Patricia Gregg, an associate professor of geophysics at the University of Illinois at Urbana-Champaign who was not involved with the research, said it’s a compelling and well-done study that could cause a reconsideration of what material is considered eruptible. The most important aspect of the study, she said, is how low it found the volcano’s temperatures to be.

“A lot of material was evacuated from the magma system, and then it just sat there and cooled. And really, what was left behind was this crystal-rich gloop that you just wouldn’t expect to erupt.”

“I think it’s really wild. Because in my mind and a lot of people’s minds, we just assume that there’s going to be this sort of constant flux of magma into the system,” she said. “But now it’s, you’ve had this very large eruption, a lot of material was evacuated from the magma system, and then it just sat there and cooled. And really, what was left behind was this crystal-rich gloop that you just wouldn’t expect to erupt.”

Others are also positing that these systems are much cooler than previously thought, added Gregg. This research is “kind of falling in line with some other really interesting papers that have come out in the last few years,” she said.

Other volcanic sites are supporting the idea that eruptible magma doesn’t need to be hot to move. “At Mount St. Helens and some other places now, we’re finding evidence that solid material can actually be erupted,” said de Silva.

But, said de Silva, these magma systems can’t truly be described as either warm or cold because they exist across a spectrum of temperatures. “You have the cold part of the magma chamber and then you have the warm part of the magma reservoir,” he said.

Gregg said follow-up research should include why this crystal-rich viscous magma erupted. “I think that’s a question for modelers like me: How do you mechanically get this stuff out? Here we have evidence of this stuff coming out, it’s very cold, it’s very viscous, and it’s very crystal rich. How did it erupt?” asked Gregg.

De Silva and his fellow researchers plan to expand their work at Toba to examine more areas and get a better understanding of the supereruption time frame. Samosir, a large island in Lake Toba, is home to about 100,000 people and is a resurgent dome that’s being pushed upward. Mount Sinabung, a nearby volcano that previous research suggested is part of the Toba system, began erupting in 2010 and has remained active ever since. (Its most recent eruption phase began in July.)

“The information that we’re getting is helping us understand how the supereruption cycles actually work,” said de Silva.

◆ Information shown:
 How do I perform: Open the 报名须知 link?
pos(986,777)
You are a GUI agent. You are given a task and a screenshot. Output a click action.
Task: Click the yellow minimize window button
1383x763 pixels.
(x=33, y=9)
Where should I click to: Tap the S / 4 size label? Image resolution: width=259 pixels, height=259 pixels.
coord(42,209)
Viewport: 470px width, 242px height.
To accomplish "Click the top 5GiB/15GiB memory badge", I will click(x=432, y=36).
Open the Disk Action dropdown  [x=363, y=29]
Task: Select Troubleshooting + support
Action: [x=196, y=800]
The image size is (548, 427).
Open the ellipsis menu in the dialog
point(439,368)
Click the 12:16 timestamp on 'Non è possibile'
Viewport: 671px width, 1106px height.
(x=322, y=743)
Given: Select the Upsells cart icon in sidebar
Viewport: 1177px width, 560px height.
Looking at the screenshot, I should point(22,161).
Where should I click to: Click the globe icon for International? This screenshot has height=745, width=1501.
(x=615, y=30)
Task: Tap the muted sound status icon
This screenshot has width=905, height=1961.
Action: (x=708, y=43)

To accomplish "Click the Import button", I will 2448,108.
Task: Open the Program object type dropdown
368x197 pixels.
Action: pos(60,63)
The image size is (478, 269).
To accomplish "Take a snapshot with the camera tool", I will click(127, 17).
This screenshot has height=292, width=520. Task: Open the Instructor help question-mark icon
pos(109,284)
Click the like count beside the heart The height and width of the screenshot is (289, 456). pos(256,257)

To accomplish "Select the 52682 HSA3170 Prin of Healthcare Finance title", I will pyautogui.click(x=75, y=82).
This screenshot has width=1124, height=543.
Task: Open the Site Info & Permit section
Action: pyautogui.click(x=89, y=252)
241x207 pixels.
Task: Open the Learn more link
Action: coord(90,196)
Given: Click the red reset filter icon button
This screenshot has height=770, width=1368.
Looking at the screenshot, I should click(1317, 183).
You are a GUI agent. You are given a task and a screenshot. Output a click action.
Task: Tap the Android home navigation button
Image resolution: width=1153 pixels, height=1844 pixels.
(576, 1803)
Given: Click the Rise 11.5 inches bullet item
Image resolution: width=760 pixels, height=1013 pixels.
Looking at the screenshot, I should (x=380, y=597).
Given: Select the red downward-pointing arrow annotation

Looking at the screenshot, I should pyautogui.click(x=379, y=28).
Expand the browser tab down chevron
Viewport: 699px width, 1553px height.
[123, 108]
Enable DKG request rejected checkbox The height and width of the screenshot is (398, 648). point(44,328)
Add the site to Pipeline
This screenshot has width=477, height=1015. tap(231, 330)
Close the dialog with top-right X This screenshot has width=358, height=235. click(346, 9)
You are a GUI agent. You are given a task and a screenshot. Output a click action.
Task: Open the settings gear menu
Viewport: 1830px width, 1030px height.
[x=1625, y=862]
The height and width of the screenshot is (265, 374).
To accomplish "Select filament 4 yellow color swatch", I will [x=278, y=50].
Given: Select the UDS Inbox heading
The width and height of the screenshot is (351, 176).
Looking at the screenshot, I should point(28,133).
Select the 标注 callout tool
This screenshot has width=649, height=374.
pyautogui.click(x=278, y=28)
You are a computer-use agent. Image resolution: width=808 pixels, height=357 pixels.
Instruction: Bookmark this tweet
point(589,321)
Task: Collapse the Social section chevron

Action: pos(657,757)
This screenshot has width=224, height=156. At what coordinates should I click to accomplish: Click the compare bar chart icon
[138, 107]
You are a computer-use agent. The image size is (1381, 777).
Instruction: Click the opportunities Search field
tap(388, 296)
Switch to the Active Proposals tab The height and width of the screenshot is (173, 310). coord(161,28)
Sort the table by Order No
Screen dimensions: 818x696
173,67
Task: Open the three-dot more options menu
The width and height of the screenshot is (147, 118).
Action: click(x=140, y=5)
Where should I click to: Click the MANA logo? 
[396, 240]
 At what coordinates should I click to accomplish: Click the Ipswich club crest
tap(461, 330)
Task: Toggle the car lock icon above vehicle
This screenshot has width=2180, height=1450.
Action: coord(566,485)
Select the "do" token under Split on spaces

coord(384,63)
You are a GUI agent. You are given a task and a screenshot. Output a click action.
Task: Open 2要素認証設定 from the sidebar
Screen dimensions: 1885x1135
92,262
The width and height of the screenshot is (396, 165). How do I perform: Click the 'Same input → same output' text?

◆ Required tasks:
- A) Using the volcano article above, repeat the passage between "Gregg said follow-up" and "began in July.)", inclusive, swapping "Samosir" for "Samosir Island".
- B) Based on the volcano article, mark each statement yes or no, and quote the words that decide it: (i) Patricia Gregg took part in the research. (ii) Mount Sinabung began erupting in 2010. (iii) About 100,000 people live on Samosir.

◆ Exercise results:
- A)
Gregg said follow-up research should include why this crystal-rich viscous magma erupted. “I think that’s a question for modelers like me: How do you mechanically get this stuff out? Here we have evidence of this stuff coming out, it’s very cold, it’s very viscous, and it’s very crystal rich. How did it erupt?” asked Gregg.

De Silva and his fellow researchers plan to expand their work at Toba to examine more areas and get a better understanding of the supereruption time frame. Samosir Island, a large island in Lake Toba, is home to about 100,000 people and is a resurgent dome that’s being pushed upward. Mount Sinabung, a nearby volcano that previous research suggested is part of the Toba system, began erupting in 2010 and has remained active ever since. (Its most recent eruption phase began in July.)

- B)
(i) No: "who was not involved with the research"
(ii) Yes: "began erupting in 2010 and has remained active ever since"
(iii) Yes: "is home to about 100,000 people"